Macroautophagy/autophagy is generally regarded as a cytoprotective mechanism, and it remains a matter of controversy whether autophagy can cause cell death in mammals. Here, we show that chronic restraint stress suppresses adult hippocampal neurogenesis in mice by inducing autophagic cell death (ACD) of hippocampal neural stem cells (NSCs). We generated NSC-specific, inducible Atg7 conditional knockout mice and found that they had an intact number of NSCs and neurogenesis level under chronic restraint stress and were resilient to stress- or corticosterone-induced cognitive and mood deficits. Corticosterone treatment of adult hippocampal NSC cultures induced ACD via SGK3 (serum/glucocorticoid regulated kinase 3) without signs of apoptosis.
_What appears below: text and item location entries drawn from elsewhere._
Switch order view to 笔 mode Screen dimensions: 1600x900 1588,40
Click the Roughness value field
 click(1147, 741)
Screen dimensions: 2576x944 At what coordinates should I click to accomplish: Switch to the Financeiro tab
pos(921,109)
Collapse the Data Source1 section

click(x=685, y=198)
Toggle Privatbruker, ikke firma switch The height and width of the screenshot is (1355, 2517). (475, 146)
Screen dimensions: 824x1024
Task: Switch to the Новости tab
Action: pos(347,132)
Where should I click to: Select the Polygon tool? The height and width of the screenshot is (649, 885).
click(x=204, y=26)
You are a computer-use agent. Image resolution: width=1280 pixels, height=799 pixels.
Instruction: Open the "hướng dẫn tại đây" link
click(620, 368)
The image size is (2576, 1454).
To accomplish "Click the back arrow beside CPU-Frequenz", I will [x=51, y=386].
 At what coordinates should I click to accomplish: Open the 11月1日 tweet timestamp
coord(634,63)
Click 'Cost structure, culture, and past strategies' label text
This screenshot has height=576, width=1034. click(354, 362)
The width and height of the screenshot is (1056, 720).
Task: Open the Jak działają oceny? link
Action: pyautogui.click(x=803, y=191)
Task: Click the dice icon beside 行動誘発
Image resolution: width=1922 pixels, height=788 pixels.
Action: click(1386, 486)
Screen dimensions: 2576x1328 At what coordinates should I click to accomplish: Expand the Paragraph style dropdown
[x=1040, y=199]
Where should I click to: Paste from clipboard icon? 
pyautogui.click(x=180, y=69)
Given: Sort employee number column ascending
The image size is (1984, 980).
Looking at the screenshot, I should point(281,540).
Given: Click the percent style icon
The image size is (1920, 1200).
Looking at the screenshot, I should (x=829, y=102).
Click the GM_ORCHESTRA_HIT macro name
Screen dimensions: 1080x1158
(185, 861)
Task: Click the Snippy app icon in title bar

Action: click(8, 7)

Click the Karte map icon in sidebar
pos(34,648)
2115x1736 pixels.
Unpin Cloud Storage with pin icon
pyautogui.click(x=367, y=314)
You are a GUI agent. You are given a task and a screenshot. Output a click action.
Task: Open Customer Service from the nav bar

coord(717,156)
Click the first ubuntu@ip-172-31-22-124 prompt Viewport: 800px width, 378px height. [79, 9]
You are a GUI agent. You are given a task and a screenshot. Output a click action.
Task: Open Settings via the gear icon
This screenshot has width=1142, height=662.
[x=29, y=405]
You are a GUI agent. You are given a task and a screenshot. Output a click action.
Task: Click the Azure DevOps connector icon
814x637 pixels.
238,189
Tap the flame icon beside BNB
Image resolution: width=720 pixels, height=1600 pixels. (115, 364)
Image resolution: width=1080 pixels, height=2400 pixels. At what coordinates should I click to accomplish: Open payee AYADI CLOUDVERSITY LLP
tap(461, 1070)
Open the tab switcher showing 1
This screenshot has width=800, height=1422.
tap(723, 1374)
Our results demonstrate that ACD is biologically important in a mammalian system in vivo and would be an attractive target for therapeutic intervention for psychological stress-induced disorders.Abbreviations: AAV: adeno-associated virus; ACD: autophagic cell death; ACTB: actin, beta; Atg: autophagy-related; ASCL1/MASH1: achaete-scute family bHLH transcription factor 1; BafA1: bafilomycin A1; BrdU: Bromodeoxyuridine/5-bromo-2'-deoxyuridine; CASP3: caspase 3; cKO: conditional knockout; CLEM: correlative light and electron microscopy; CORT: corticosterone; CRS: chronic restraint stress; DAB: 3,3'-diaminobenzidine; DCX: doublecortin; DG: dentate gyrus; GC: glucocorticoid; GFAP: glial fibrillary acidic protein; HCN: hippocampal neural stem; i.p.: intraperitoneal; MAP1LC3B: microtubule-associated protein 1 light chain 3 beta; MKI67/Ki67: antigen identified by monoclonal antibody Ki 67; MWM: Morris water maze; Nec-1: necrostatin-1; NES: nestin; NR3C1/GR: nuclear receptor subfamily 3, group C, member 1; NSC: neural stem cell; PCD: programmed cell death; PFA: paraformaldehyde; PX: Phox homology; PtdIns3P: phosphatidylinositol-3-phosphate; RBFOX3/NeuN: RNA binding protein, fox-1 homolog (C. elegans) 3; SGK: serum/glucocorticoid-regulated kinases; SGZ: subgranular zone; SOX2: SRY (sex determining region Y)-box 2; SQSTM1: sequestosome 1; STS: staurosporine; TAM: tamoxifen; Ulk1: unc-51 like kinase 1; TUNEL: terminal deoxynucleotidyl transferase dUTP nick end labeling; VIM: vimentin; WT: wild type; ZFYVE1: zinc finger, FYVE domain containing 1; Z-VAD/Z-VAD-FMK: pan-caspase inhibitor.